## Entries from a data collection
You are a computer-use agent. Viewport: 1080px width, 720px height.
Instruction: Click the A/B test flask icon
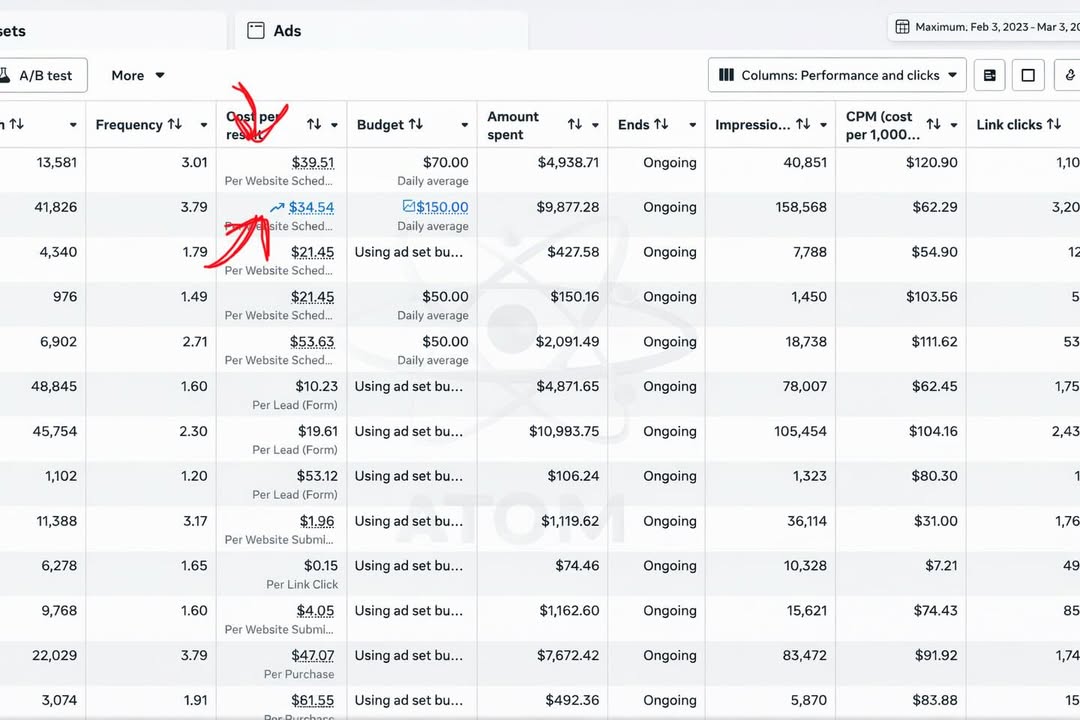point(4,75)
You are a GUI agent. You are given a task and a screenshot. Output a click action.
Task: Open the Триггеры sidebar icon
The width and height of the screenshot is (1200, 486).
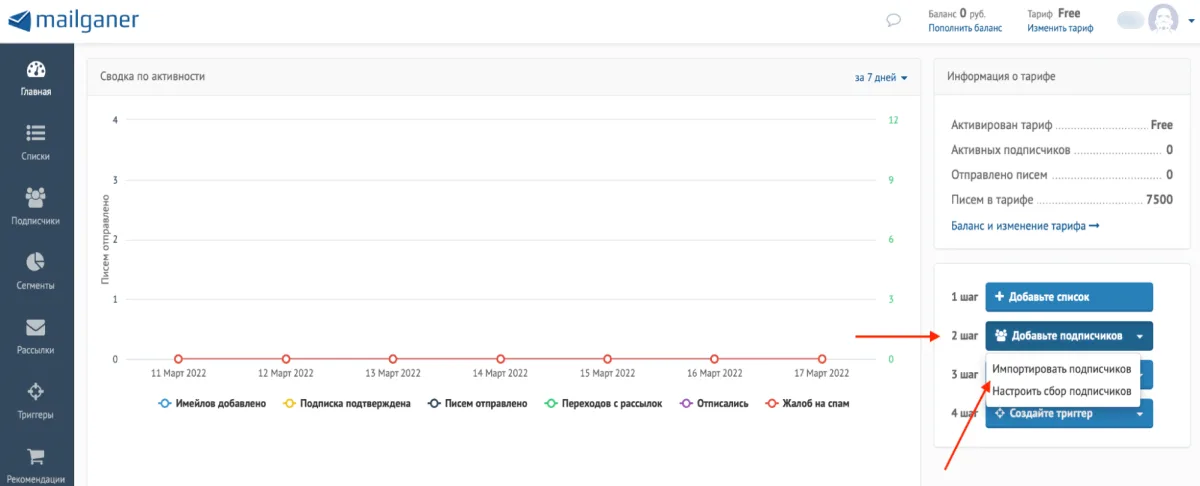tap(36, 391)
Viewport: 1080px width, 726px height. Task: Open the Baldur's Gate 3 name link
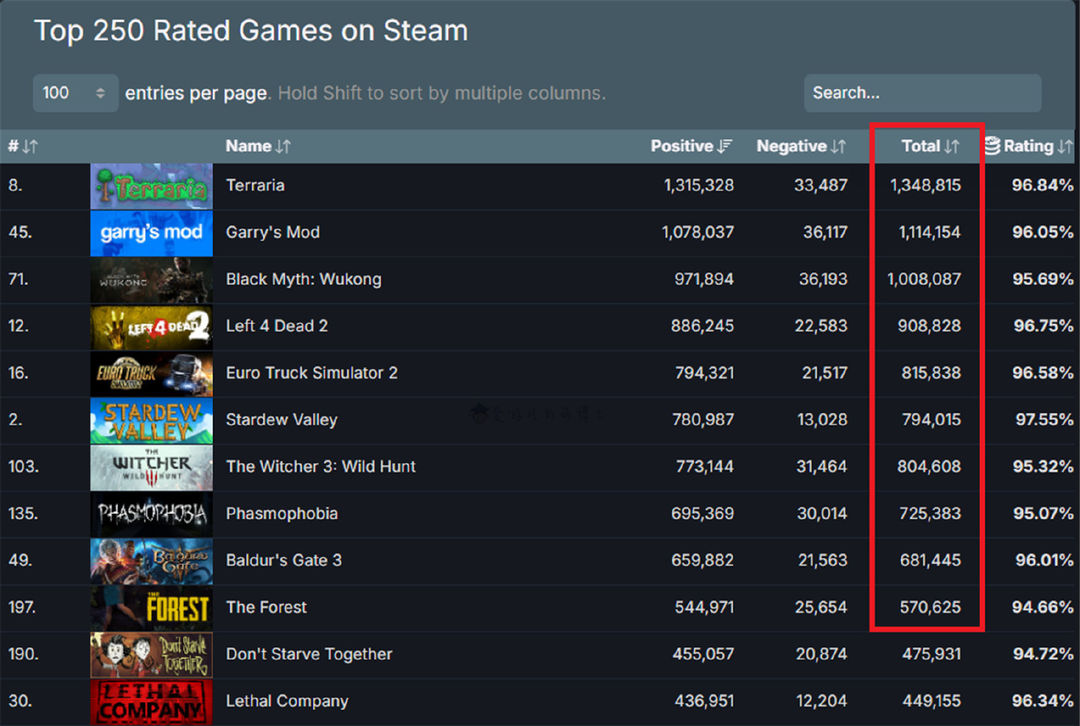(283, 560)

## Given request
Could you swap "Viewport" for "Display" throughout all the entries above and write them out again with nothing else changed? Leave the pictures out.

## Reply to the exercise
You are a computer-use agent. Display: 1080px width, 720px height.
Instruction: Click the A/B test flask icon
point(4,75)
You are a GUI agent. You are given a task and a screenshot. Output a click action.
Task: Open the Триггеры sidebar icon
The width and height of the screenshot is (1200, 486).
tap(36, 391)
Display: 1080px width, 726px height. Task: Open the Baldur's Gate 3 name link
(283, 560)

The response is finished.